_Excerpts from a dataset_
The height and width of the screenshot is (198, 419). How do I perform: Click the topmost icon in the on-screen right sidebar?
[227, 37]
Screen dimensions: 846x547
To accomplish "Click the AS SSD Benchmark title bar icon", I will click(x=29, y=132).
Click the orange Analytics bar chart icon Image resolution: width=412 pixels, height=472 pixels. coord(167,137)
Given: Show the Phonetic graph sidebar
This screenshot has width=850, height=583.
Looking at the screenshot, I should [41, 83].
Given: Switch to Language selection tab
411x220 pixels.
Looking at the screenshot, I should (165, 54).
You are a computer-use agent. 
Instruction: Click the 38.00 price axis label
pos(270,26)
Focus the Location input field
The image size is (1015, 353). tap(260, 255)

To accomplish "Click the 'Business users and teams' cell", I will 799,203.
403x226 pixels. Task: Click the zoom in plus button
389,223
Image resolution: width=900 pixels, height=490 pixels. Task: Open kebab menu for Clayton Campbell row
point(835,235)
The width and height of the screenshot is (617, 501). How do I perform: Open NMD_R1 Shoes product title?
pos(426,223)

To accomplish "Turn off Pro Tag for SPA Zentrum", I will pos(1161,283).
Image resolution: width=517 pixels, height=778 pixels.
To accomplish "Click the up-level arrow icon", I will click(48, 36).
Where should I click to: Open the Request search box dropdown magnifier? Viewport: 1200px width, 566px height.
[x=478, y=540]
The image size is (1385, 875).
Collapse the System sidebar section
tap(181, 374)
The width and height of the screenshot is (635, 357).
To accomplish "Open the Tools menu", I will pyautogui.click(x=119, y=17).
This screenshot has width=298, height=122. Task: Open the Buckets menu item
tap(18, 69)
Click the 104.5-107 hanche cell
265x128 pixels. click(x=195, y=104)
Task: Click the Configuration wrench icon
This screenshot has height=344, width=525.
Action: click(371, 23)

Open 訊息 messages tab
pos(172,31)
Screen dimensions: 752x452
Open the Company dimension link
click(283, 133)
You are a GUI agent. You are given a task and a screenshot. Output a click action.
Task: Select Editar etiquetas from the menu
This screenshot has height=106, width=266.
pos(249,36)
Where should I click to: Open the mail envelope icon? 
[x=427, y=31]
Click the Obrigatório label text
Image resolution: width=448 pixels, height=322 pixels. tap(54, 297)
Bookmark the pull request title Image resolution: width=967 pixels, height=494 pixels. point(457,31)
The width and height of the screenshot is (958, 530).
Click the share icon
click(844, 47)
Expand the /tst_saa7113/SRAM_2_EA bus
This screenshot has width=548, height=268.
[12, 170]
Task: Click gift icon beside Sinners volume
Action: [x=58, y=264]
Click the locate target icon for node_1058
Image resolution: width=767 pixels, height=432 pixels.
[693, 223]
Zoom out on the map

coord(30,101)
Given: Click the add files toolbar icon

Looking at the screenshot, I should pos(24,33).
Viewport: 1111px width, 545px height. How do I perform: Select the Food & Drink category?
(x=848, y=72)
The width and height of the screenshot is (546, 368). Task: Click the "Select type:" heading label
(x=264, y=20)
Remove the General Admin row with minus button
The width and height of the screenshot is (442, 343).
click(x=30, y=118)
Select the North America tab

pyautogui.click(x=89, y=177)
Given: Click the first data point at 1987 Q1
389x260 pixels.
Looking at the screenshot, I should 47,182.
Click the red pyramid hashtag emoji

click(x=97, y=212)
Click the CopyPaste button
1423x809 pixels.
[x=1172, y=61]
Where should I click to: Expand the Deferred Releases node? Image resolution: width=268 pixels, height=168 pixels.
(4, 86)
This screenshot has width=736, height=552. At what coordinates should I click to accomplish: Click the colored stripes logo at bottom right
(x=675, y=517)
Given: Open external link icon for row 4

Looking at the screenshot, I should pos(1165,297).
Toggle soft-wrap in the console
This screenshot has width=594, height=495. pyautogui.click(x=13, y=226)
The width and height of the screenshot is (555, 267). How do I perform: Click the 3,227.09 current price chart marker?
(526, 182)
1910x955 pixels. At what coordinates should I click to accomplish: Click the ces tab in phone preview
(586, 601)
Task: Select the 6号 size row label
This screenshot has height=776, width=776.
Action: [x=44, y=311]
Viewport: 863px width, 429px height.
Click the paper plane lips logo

_Exercise_
Count how many lines above include the word "will" and answer with that figure only.

_Written response_
5